Hiç düşündünüz mü? İnsanın bedeninde sayısız yaşam faaliyeti gerçekleşiyor ve bunların büyük kısmından tamamen habersiz. Zaten cüzi bir iradeye sahipken ve iki olaya aynı anda irade edemezken haberdar olsa dahi yönetebilmesi imkânsız. Sistemler, organlar ve hücreler toplam sayıyı ortaya çıkarmaya çalışsak belki de trilyonlarla ifade etmemiz gerekir. Peki bunca şey kendi kendine mi var oluyor hem de bir tarafta sadece bir insanın vücudu diğer tarafta kainat varken bu mümkün mü? Akla dahi uygun gelmeyen bu durum için biraz önce bahsettiğimiz külli iradeye sahip bir yaratıcının varlığını mutlak kabul etmemiz gerekiyor.
Gerçeklere ilgi duyan insan ancak bu şekilde bahtiyar olabiliyor ve evrende her şeyin bir görevi varken, her şey bir amaca hizmet ederken benim bedenimdeki bir tek hücre dahi başıboş olmaz düşüncesi zihnini sarıyor. Bu gerçeği keşfeden insan kendisine atfedilen görevi de kabullenir ve zamanını boş işler peşinde koşmaya ayırmayarak ahiretine faydalı olan işlere ve ibadetlere yönelir.

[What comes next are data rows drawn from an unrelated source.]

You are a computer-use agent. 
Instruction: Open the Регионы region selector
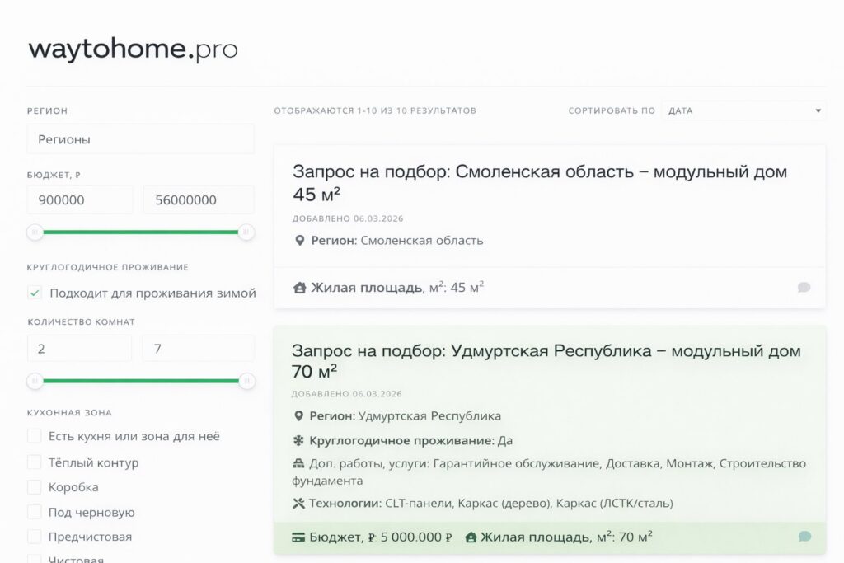tap(140, 139)
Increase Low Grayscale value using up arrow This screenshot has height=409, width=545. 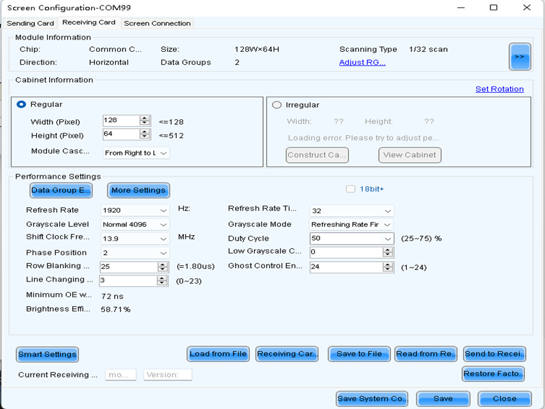click(388, 249)
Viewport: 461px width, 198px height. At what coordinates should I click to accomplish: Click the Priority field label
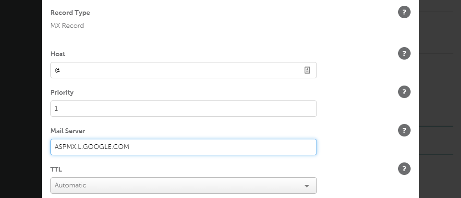point(62,92)

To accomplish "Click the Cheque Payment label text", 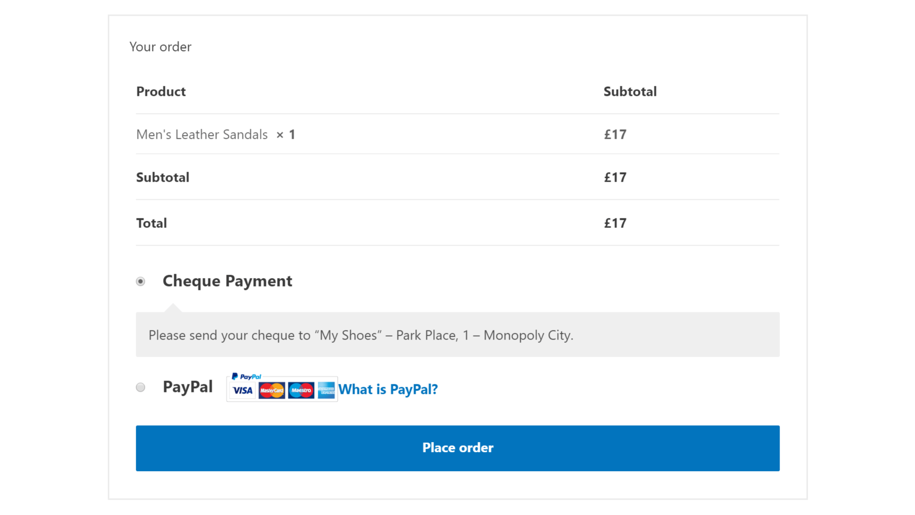I will 227,281.
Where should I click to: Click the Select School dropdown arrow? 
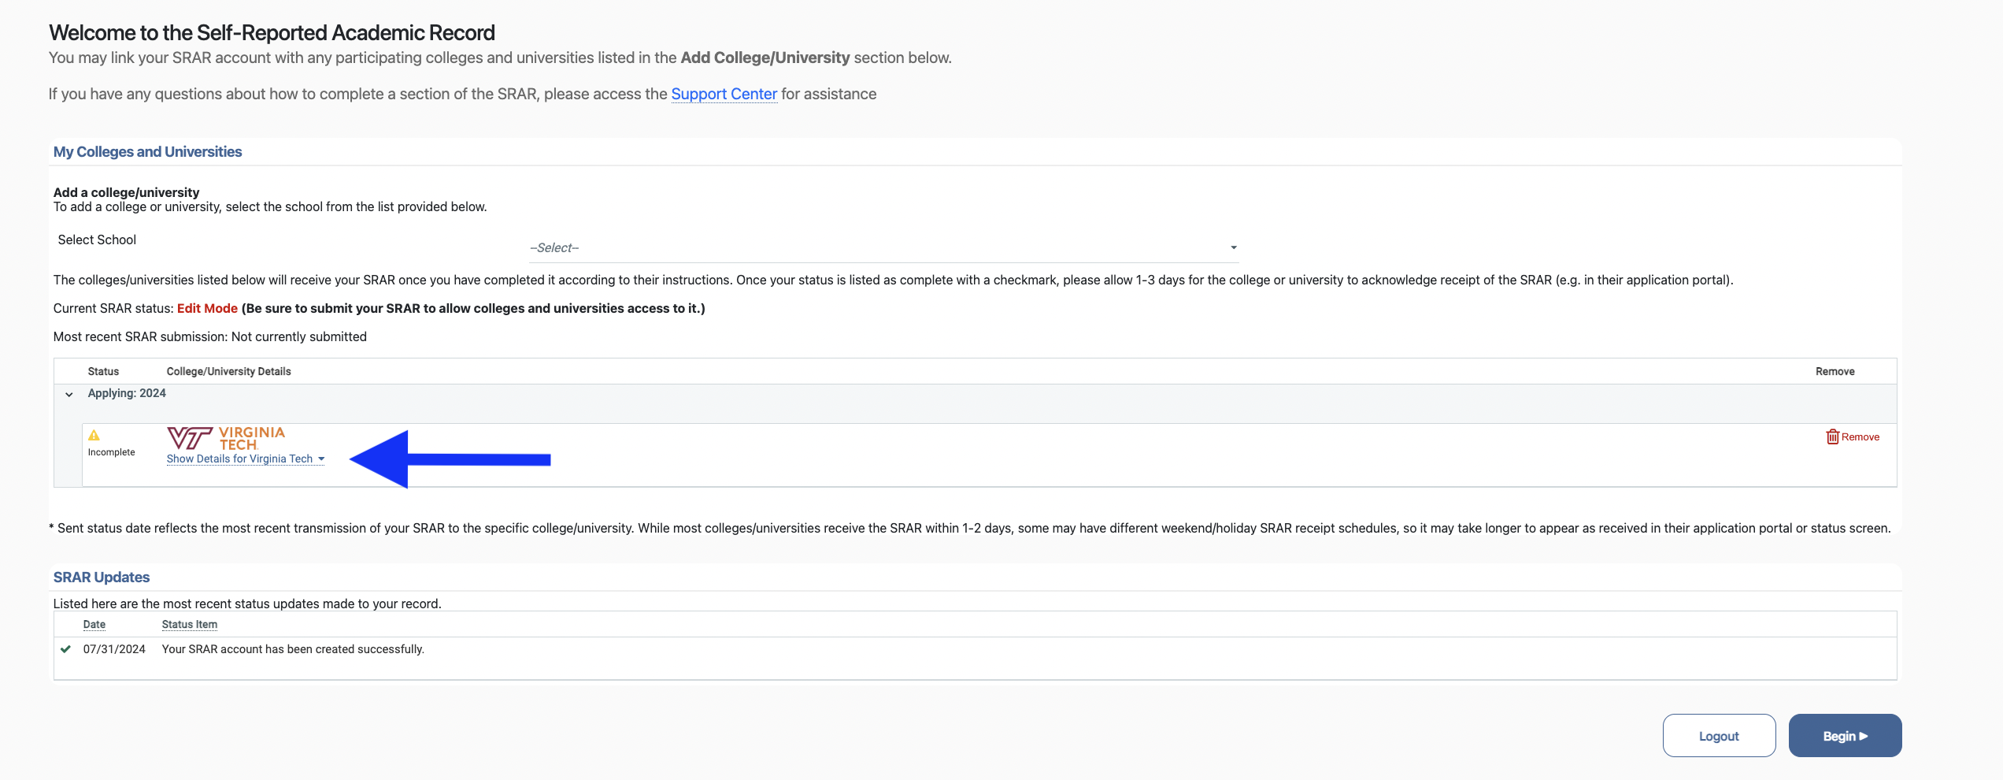1233,247
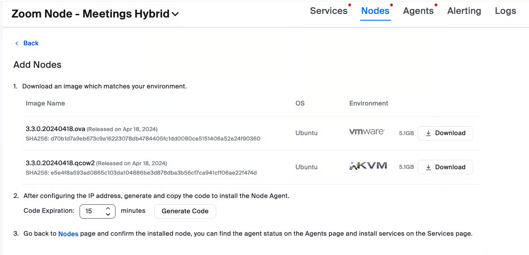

Böylelikle bu görüş tüm bedenini sarar ve çevresindeki hiçbir şeyin göründüğü gibi olmadığını anlar. Artık çekirdek ağacı meydana getirmiyor, ağaç meyveyi üretmiyordur. Ne çekirdeğin ne ağacın böyle bir yeteneği söz konusudur. Olsa olsa bunu külli iradeye sahip bir yaratıcı yapabiliyor der ve külli iradenin içinde yatan sonsuz hikmet, sonsuz kudret ve sonsuz ilme sığınır.
Kâinatta her şeyin aksamadan sürekli şekilde ilerlemesi, ağaca atfedilen görev için ağacın gerekeni yapması, güneşin, ayın görevlerini ifa etmesi ve daha trilyonlarca örnekle beslenebilecek şekilde her şeyin kusursuz bir düzende ilerlemesi külli ve mutlak bir iradeyi açıkça gösterirler.
İnsan cüzi iradesiyle bu gerçekleri görebildiğinde ve kabullendiğinde neden, niçin, nasıl ve ne zaman sorularını bir kenara bırakarak gerçekliğe kendisini teslim eder ve özgür bir kul haline gelir.